_Task to complete:_
Please extract every line of the material below and reproduce each one without any change.

_Provided entries:_
— Start —
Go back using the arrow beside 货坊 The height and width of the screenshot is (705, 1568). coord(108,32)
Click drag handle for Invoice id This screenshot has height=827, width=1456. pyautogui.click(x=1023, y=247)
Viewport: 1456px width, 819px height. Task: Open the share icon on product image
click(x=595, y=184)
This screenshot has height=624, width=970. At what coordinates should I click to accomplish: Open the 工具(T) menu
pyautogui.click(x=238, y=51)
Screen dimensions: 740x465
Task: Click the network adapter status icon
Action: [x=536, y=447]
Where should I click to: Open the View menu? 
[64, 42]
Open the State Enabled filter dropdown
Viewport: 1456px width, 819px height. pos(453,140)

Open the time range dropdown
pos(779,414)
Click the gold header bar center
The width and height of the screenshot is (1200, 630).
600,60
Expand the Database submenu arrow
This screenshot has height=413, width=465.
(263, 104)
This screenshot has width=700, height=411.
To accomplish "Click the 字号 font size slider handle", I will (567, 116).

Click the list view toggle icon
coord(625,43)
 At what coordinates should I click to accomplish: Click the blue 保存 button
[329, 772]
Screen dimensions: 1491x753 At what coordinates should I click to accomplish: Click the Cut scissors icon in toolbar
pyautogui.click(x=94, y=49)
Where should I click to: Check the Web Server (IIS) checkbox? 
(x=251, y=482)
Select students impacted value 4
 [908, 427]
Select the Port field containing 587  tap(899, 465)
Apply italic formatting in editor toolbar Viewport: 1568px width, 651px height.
— End —
_Task answer:_
Go back using the arrow beside 货坊 The height and width of the screenshot is (705, 1568). coord(108,32)
Click drag handle for Invoice id This screenshot has height=827, width=1456. pyautogui.click(x=1023, y=247)
Viewport: 1456px width, 819px height. Task: Open the share icon on product image
click(x=595, y=184)
This screenshot has height=624, width=970. At what coordinates should I click to accomplish: Open the 工具(T) menu
pyautogui.click(x=238, y=51)
Screen dimensions: 740x465
Task: Click the network adapter status icon
Action: [x=536, y=447]
Where should I click to: Open the View menu? 
[64, 42]
Open the State Enabled filter dropdown
Viewport: 1456px width, 819px height. pos(453,140)

Open the time range dropdown
pos(779,414)
Click the gold header bar center
The width and height of the screenshot is (1200, 630).
600,60
Expand the Database submenu arrow
This screenshot has height=413, width=465.
(263, 104)
This screenshot has width=700, height=411.
To accomplish "Click the 字号 font size slider handle", I will (567, 116).

Click the list view toggle icon
coord(625,43)
 At what coordinates should I click to accomplish: Click the blue 保存 button
[329, 772]
Screen dimensions: 1491x753 At what coordinates should I click to accomplish: Click the Cut scissors icon in toolbar
pyautogui.click(x=94, y=49)
Where should I click to: Check the Web Server (IIS) checkbox? 
(x=251, y=482)
Select students impacted value 4
 [908, 427]
Select the Port field containing 587  tap(899, 465)
Apply italic formatting in editor toolbar Viewport: 1568px width, 651px height.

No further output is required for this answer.